Wayne County prosecutor Kym Worthy was appalled when she learned about the cache five years ago. "I think I was kinda stunned, and not too much stuns me," she told NBC News in 2012.
With the help of the Michigan Women's Foundation, Worthy raised millions in federal, state and private funds, and 10,000 of the kits have been tested so far. That has led to the discovery of 456 suspected serial rapists.
When Johnnie's kit was tested, 13 years after her attack, there was a match. Her attacker pleaded no contest to rape and is in prison.
Other large cities have also made progress in clearing their backlogs, but some police officials maintain testing 100 percent of the kits is unnecessary.
Phoenix, Arizona, has 1,782 untested kits, but unlike many of the cities with backlogs, it does have an official protocol for deciding how to process sex-crimes evidence.
Police spokesman Sgt. Trent Crump told NBC News that investigators have determined the kits that have not been tested already don't need to be.
"They have no evidentiary value left for us — meaning we already know who the suspect is," Crump said. "Or we have determined that no crime occurred in those cases."
More than 4,000 kits collected during the same period were processed. Doing the same with the other 1,782 would be a waste of police resources, Crump said.

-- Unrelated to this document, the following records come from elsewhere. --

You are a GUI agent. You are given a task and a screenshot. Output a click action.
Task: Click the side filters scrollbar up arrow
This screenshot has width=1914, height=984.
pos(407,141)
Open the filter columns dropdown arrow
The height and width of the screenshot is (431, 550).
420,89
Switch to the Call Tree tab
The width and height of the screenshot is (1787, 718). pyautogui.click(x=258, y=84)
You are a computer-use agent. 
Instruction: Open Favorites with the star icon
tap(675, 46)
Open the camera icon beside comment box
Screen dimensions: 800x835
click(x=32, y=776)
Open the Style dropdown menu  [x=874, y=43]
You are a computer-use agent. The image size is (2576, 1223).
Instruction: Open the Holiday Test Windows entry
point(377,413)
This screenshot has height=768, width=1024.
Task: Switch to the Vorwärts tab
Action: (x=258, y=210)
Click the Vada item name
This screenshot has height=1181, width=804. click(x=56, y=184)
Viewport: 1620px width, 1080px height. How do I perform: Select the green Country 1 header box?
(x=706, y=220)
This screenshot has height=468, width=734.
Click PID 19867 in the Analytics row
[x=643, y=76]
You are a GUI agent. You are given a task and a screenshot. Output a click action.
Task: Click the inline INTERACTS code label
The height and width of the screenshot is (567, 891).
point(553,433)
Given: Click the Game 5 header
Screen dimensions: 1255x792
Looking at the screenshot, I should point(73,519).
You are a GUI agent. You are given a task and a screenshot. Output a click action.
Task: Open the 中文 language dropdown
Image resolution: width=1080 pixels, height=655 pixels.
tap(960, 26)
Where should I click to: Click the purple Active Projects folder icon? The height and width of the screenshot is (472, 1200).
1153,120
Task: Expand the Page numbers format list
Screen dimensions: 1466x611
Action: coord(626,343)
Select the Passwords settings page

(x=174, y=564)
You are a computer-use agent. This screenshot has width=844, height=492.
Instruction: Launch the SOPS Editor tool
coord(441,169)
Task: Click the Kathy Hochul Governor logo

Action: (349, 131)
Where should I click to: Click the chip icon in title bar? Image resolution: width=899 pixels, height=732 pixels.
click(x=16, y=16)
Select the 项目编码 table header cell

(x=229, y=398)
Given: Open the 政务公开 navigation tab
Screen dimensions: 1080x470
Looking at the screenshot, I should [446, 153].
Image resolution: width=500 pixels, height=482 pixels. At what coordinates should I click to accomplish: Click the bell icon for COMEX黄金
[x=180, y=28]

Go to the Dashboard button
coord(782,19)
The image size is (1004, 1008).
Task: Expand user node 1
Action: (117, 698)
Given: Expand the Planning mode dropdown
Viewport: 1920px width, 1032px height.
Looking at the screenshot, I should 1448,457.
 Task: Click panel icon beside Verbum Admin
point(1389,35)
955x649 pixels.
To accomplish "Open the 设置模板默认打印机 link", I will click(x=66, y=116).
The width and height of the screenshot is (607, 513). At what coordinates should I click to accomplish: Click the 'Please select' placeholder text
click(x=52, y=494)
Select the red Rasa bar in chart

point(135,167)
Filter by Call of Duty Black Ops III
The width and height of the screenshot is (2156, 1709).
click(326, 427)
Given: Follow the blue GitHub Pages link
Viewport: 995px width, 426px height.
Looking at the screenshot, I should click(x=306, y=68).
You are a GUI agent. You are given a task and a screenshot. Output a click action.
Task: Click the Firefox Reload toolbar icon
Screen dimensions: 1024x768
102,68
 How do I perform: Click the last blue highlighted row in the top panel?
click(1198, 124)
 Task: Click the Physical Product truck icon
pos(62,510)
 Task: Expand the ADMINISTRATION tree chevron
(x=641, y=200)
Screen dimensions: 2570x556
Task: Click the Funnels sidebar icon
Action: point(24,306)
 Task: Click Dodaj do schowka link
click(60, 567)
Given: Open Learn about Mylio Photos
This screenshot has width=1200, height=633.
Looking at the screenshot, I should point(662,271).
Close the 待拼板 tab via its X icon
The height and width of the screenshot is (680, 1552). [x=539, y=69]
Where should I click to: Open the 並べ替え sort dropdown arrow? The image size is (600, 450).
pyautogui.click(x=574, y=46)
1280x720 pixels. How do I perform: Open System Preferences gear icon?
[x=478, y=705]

"You're taking something that has no evidentiary value to you in a case and you're placing that in front of every other crime that is occurring in the City of Phoenix. So, you're taking that and you're placing that in front of a homicide. You're placing that in front of a child abuse," he said.
The Joyful Heart Foundation, a non-profit which was started by "Law and Order" actress Mariska Hargitay, says women who undergo an invasive examination deserve to have the evidence tested.
"We join experts in calling for the mandatory submission and testing of every rape kit booked into evidence and connected to a reported sexual assault," the group said in a statement.
Tests costs about $1,000 each to process, USA TODAY reported. The law passed by Congress in 2013 set up grants to help police pay for audits, but none of the money has been awarded and no protocols have been issued.
In fact, a Justice Department steering committee overseeing the matter met only once, more than a year ago, the report said.
USA TODAY investigative reporter Steve Reilly said he examined whether police agencies and states have laws and policies to guide decision-making about what to do with sex-crimes evidence.
"And we found in many cases there's just no written guidance, no policy, no law at the state level telling police what to do with this evidence," he said. "And as a result, you see widespread inconsistencies in how this evidence is handled."
Johnnie told NBC News that she was surprised to hear the scope of the problem, calling it a "slap in the face" to victims. She is hopeful change is on the horizon.
"I would just like to say to the other survivors out there that may be sitting where I was sitting once upon a time — waiting for that phone call or that letter to come to the mail — keep the faith. You know, don't give up hope.
"Because one day, you just might get that call. It may not be months later, a year later. It may be 13, like mine," she said. "But getting that closure, and seeing the person who did that to you will really make you feel good.
"You know, it'll make you feel like justice was finally served."